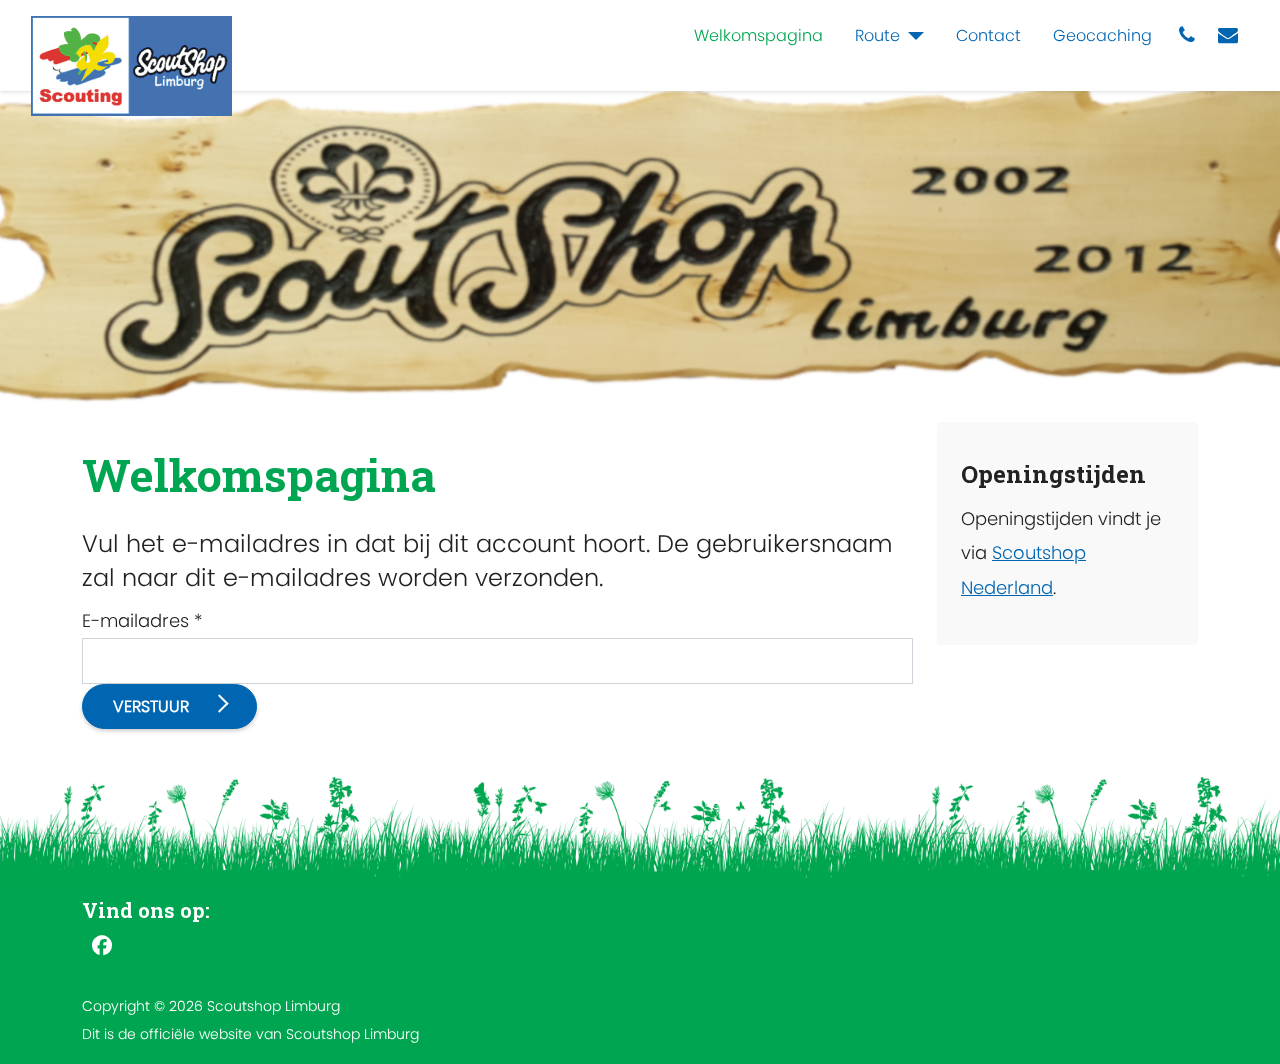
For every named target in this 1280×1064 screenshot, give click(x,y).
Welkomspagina (758, 35)
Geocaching (1102, 35)
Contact (988, 35)
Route (877, 35)
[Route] (912, 36)
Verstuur (153, 706)
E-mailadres (142, 620)
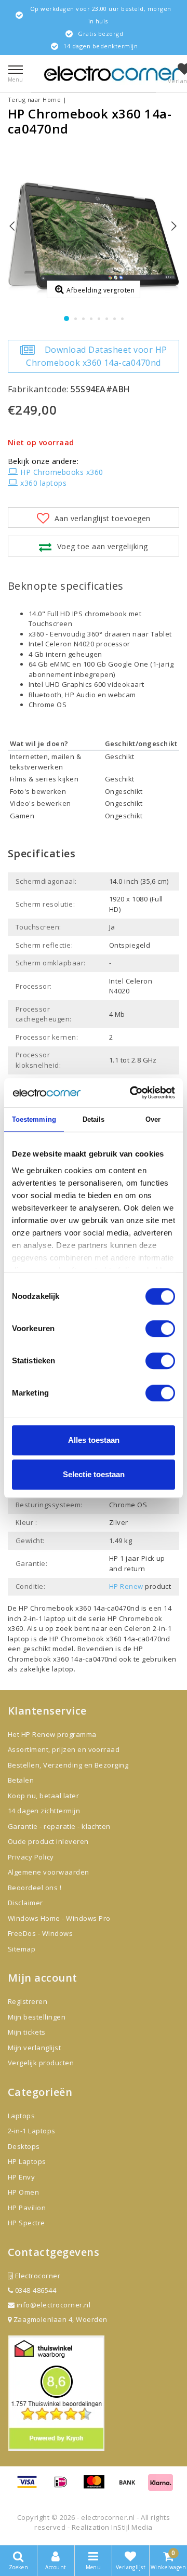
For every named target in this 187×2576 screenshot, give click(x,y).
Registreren (27, 2001)
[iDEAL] (64, 2486)
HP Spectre (26, 2222)
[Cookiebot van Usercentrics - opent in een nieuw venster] (132, 1092)
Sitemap (21, 1949)
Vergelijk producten (41, 2062)
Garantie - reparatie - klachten (59, 1826)
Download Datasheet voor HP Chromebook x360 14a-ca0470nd (96, 356)
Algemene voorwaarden (48, 1872)
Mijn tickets (27, 2032)
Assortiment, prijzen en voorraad (63, 1749)
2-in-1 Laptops (32, 2130)
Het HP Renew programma (52, 1734)
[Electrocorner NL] (111, 73)
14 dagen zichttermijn (44, 1810)
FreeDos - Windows (40, 1933)
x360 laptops (43, 483)
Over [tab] (153, 1119)
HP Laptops (27, 2161)
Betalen (21, 1780)
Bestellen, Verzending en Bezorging (68, 1765)
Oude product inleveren (48, 1841)
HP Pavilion (27, 2207)
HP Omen (23, 2192)
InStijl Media (131, 2527)
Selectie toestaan (94, 1474)
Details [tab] (94, 1119)
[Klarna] (160, 2486)
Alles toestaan (93, 1440)
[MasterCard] (97, 2486)
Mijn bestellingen (36, 2017)
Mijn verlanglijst (34, 2047)
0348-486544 (34, 2290)
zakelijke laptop (47, 1669)
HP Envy (21, 2177)
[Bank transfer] (131, 2486)
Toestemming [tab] (34, 1119)
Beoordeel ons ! (34, 1887)
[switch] (160, 1328)
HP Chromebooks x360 (61, 472)
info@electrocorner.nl (53, 2304)
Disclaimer (25, 1902)
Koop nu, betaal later (43, 1795)
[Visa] (30, 2486)
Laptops (21, 2115)
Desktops (24, 2146)
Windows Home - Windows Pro (59, 1918)
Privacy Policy (31, 1857)
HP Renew (126, 1586)
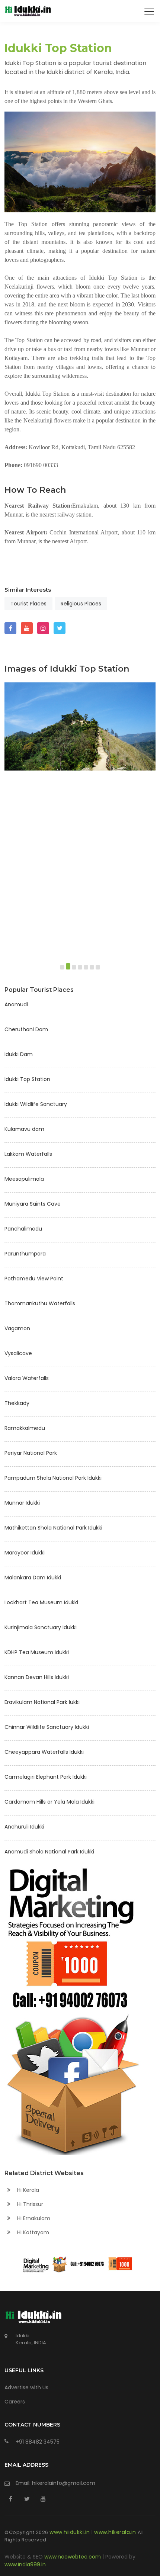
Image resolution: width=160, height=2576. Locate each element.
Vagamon (17, 1328)
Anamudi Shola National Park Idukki (49, 1851)
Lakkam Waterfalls (28, 1154)
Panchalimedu (23, 1228)
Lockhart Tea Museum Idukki (41, 1602)
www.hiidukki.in (70, 2532)
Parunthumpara (25, 1253)
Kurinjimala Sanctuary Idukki (40, 1627)
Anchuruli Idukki (24, 1826)
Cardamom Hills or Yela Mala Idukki (49, 1801)
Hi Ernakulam (33, 2218)
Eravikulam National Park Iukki (42, 1702)
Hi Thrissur (29, 2204)
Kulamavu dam (24, 1129)
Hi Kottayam (32, 2232)
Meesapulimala (24, 1179)
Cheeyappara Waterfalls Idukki (44, 1752)
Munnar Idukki (22, 1502)
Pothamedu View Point (33, 1278)
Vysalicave (18, 1353)
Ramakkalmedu (24, 1428)
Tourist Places (28, 603)
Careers (14, 2401)
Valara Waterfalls (26, 1378)
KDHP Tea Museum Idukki (36, 1652)
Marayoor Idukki (24, 1552)
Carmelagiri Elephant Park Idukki (45, 1777)
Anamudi (16, 1004)
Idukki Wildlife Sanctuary (35, 1104)
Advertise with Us (26, 2387)
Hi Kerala (27, 2190)
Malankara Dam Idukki (32, 1577)
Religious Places (81, 603)
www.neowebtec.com (73, 2556)
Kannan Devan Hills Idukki (36, 1677)
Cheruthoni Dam (26, 1029)
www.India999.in (25, 2564)
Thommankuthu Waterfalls (39, 1303)
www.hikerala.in (116, 2532)
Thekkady (16, 1403)
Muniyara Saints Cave (32, 1203)
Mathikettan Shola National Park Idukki (53, 1527)
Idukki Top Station (27, 1079)
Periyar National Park (30, 1453)
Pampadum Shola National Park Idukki (53, 1478)
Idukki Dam (18, 1054)
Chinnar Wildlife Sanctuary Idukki (46, 1727)
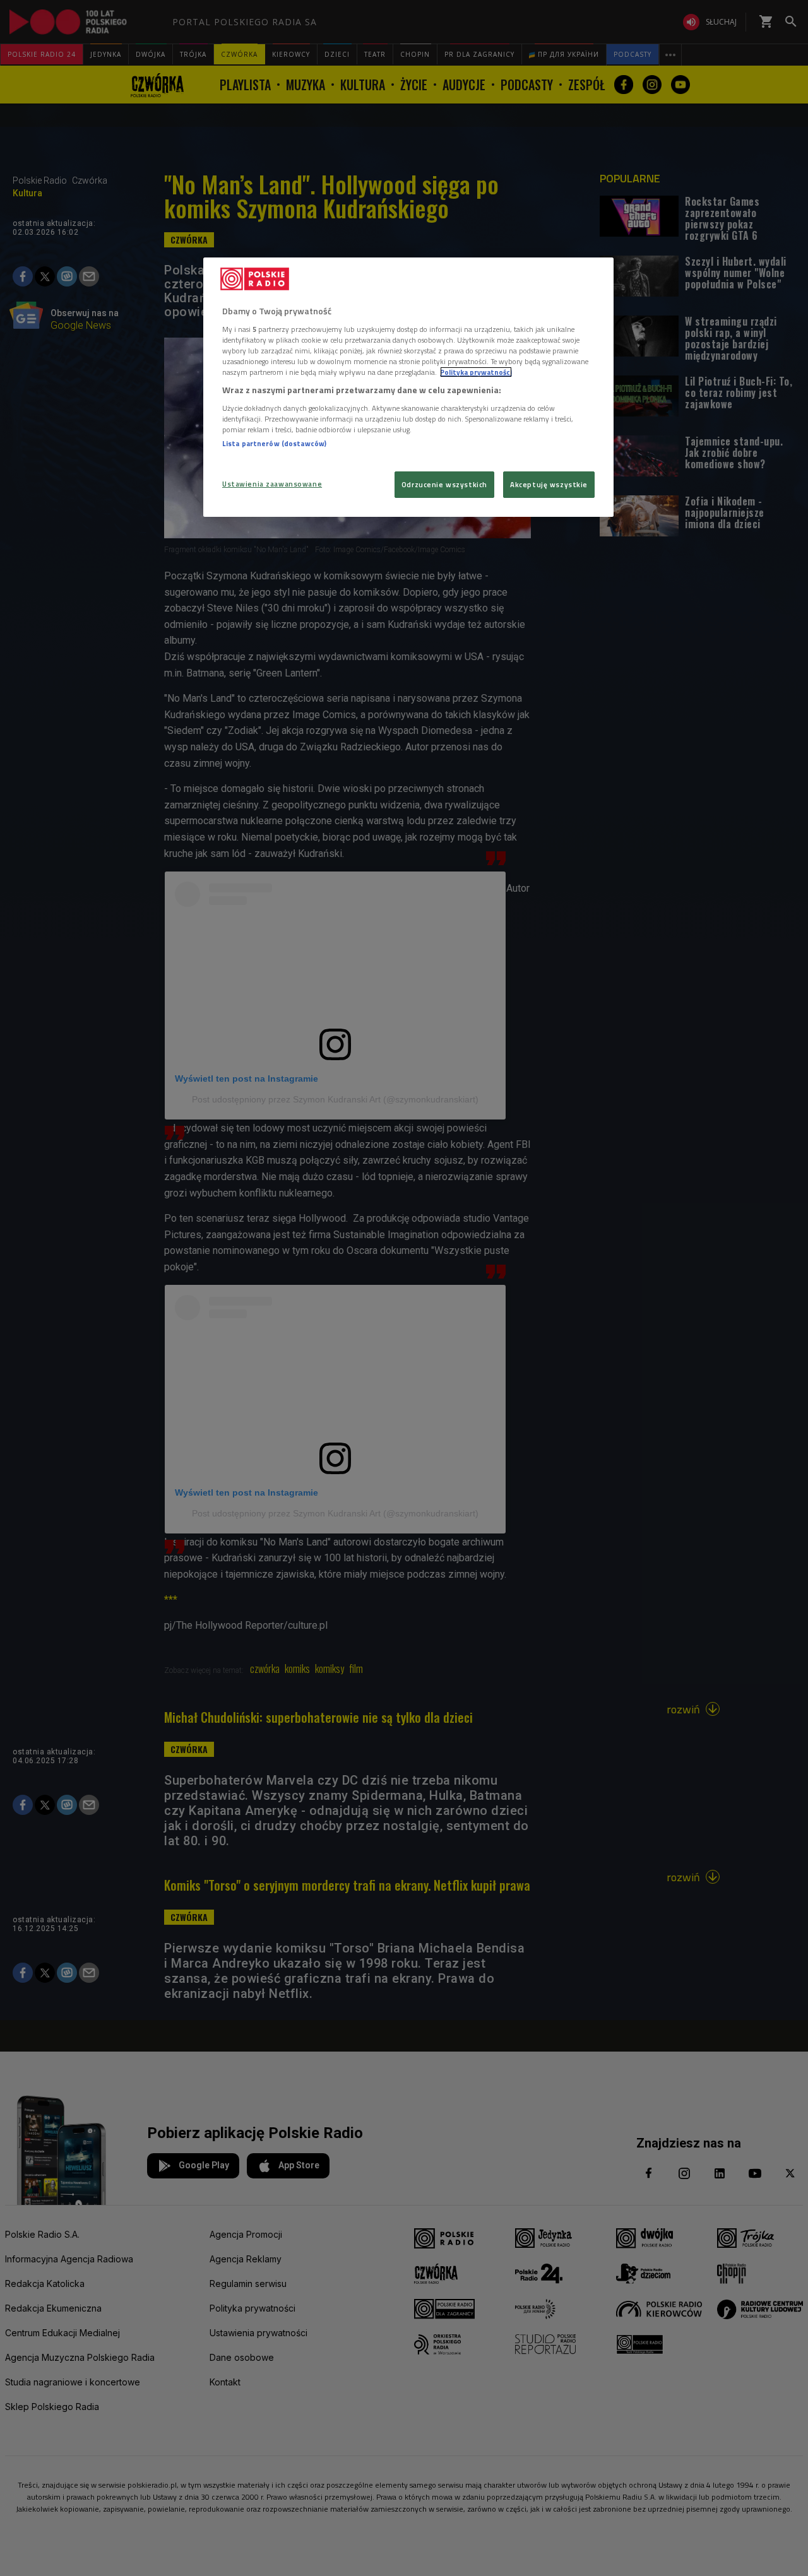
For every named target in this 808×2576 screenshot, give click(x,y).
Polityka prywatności (476, 372)
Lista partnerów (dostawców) (274, 443)
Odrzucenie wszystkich (444, 484)
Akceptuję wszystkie (549, 484)
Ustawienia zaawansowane (272, 483)
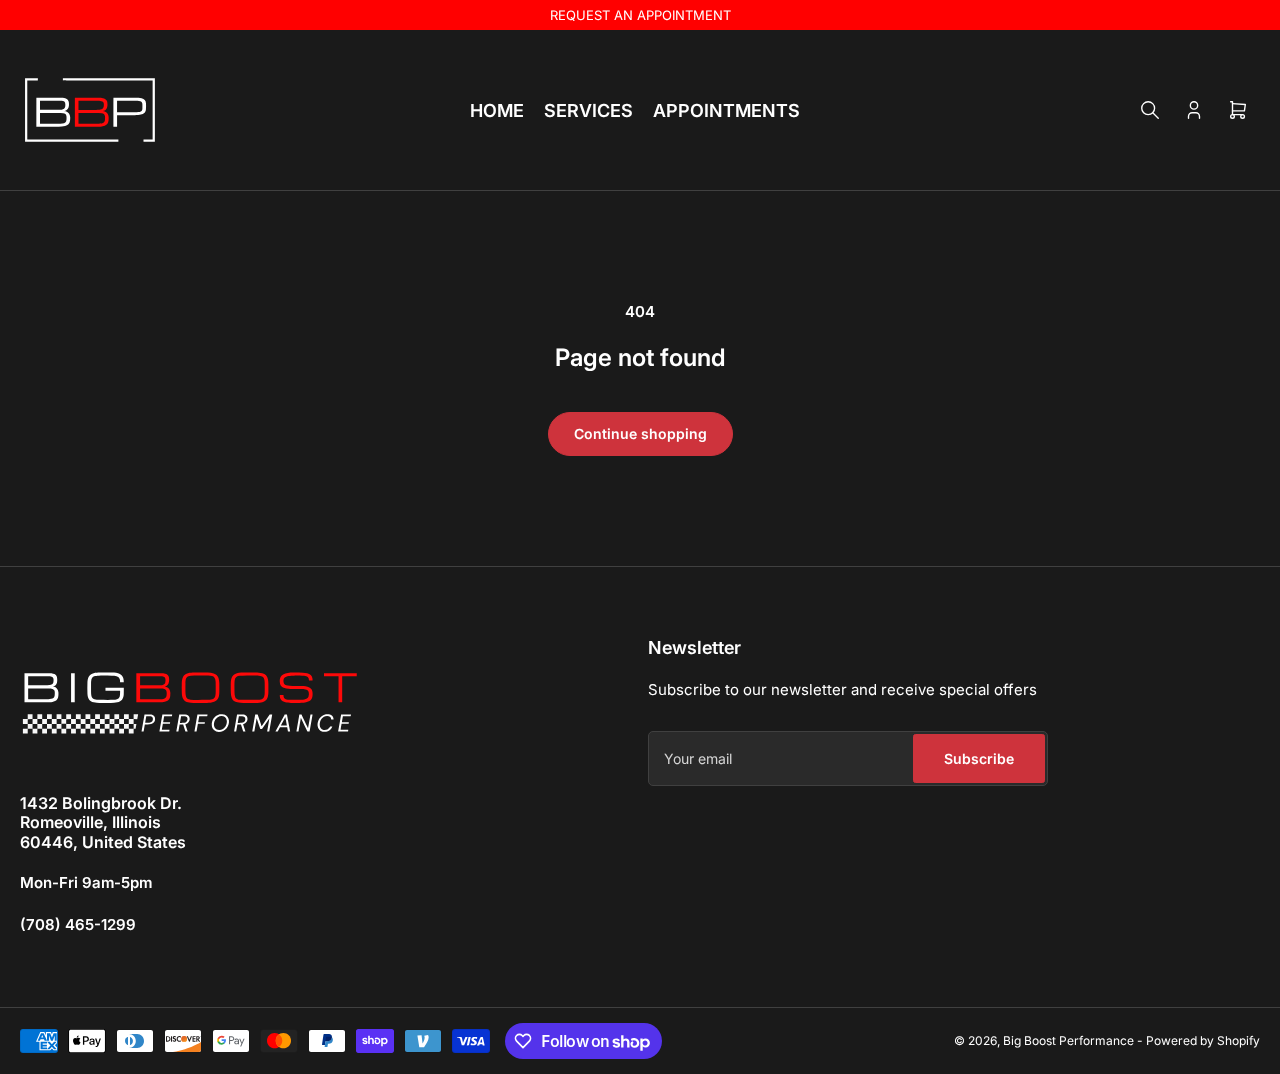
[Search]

* * * * * * * * *

• What you have to do: Give back the full listing word for word, with the pictures left out.

• Solution below:
For every named target in this 1280×1064 screenshot, give click(x,y).
Welkomspagina (758, 35)
Geocaching (1102, 35)
Contact (988, 35)
Route (877, 35)
[Route] (912, 36)
Verstuur (153, 706)
E-mailadres (142, 620)
For every named target in this 187×2576 screenshot, give click(x,y).
Registreren (27, 2001)
[iDEAL] (64, 2486)
HP Spectre (26, 2222)
[Cookiebot van Usercentrics - opent in een nieuw venster] (132, 1092)
Sitemap (21, 1949)
Vergelijk producten (41, 2062)
Garantie - reparatie - klachten (59, 1826)
Download Datasheet voor HP Chromebook x360 14a-ca0470nd (96, 356)
Algemene voorwaarden (48, 1872)
Mijn tickets (27, 2032)
Assortiment, prijzen en voorraad (63, 1749)
2-in-1 Laptops (32, 2130)
Het HP Renew programma (52, 1734)
[Electrocorner NL] (111, 73)
14 dagen zichttermijn (44, 1810)
FreeDos - Windows (40, 1933)
x360 laptops (43, 483)
Over [tab] (153, 1119)
HP Laptops (27, 2161)
Betalen (21, 1780)
Bestellen, Verzending en Bezorging (68, 1765)
Oude product inleveren (48, 1841)
HP Pavilion (27, 2207)
HP Omen (23, 2192)
InStijl Media (131, 2527)
Selectie toestaan (94, 1474)
Details [tab] (94, 1119)
[Klarna] (160, 2486)
Alles toestaan (93, 1440)
[MasterCard] (97, 2486)
Mijn bestellingen (36, 2017)
Mijn verlanglijst (34, 2047)
0348-486544 (34, 2290)
zakelijke laptop (47, 1669)
HP Envy (21, 2177)
[Bank transfer] (131, 2486)
Toestemming [tab] (34, 1119)
Beoordeel ons ! (34, 1887)
[switch] (160, 1328)
HP Chromebooks x360 (61, 472)
info@electrocorner.nl (53, 2304)
Disclaimer (25, 1902)
Koop nu, betaal later (43, 1795)
[Visa] (30, 2486)
Laptops (21, 2115)
Desktops (24, 2146)
Windows Home - Windows Pro (59, 1918)
Privacy Policy (31, 1857)
HP Renew (126, 1586)
Image resolution: width=160, height=2576. Locate each element.
Vagamon (17, 1328)
Anamudi Shola National Park Idukki (49, 1851)
Lakkam Waterfalls (28, 1154)
Panchalimedu (23, 1228)
Lockhart Tea Museum Idukki (41, 1602)
www.hiidukki.in (70, 2532)
Parunthumpara (25, 1253)
Kurinjimala Sanctuary Idukki (40, 1627)
Anchuruli Idukki (24, 1826)
Cardamom Hills or Yela Mala Idukki (49, 1801)
Hi Ernakulam (33, 2218)
Eravikulam National Park Iukki (42, 1702)
Hi Thrissur (29, 2204)
Kulamavu dam (24, 1129)
Hi Kottayam (32, 2232)
Meesapulimala (24, 1179)
Cheeyappara Waterfalls Idukki (44, 1752)
Munnar Idukki (22, 1502)
Pothamedu View Point (33, 1278)
Vysalicave (18, 1353)
Ramakkalmedu (24, 1428)
Tourist Places (28, 603)
Careers (14, 2401)
Valara Waterfalls (26, 1378)
KDHP Tea Museum Idukki (36, 1652)
Marayoor Idukki (24, 1552)
Carmelagiri Elephant Park Idukki (45, 1777)
Anamudi (16, 1004)
Idukki Wildlife Sanctuary (35, 1104)
Advertise with Us (26, 2387)
Hi Kerala (27, 2190)
Malankara Dam Idukki (32, 1577)
Religious Places (81, 603)
www.neowebtec.com (73, 2556)
Kannan Devan Hills Idukki (36, 1677)
Cheruthoni Dam (26, 1029)
www.India999.in (25, 2564)
Thommankuthu Waterfalls (39, 1303)
www.hikerala.in (116, 2532)
Thekkady (16, 1403)
Muniyara Saints Cave (32, 1203)
Mathikettan Shola National Park Idukki (53, 1527)
Idukki Top Station (27, 1079)
Periyar National Park (30, 1453)
Pampadum Shola National Park Idukki (53, 1478)
Idukki Dam (18, 1054)
Chinnar Wildlife Sanctuary Idukki (46, 1727)
For every named target in this 808×2576 screenshot, give click(x,y).
Polityka prywatności (476, 372)
Lista partnerów (dostawców) (274, 443)
Odrzucenie wszystkich (444, 484)
Akceptuję wszystkie (549, 484)
Ustawienia zaawansowane (272, 483)
[Search]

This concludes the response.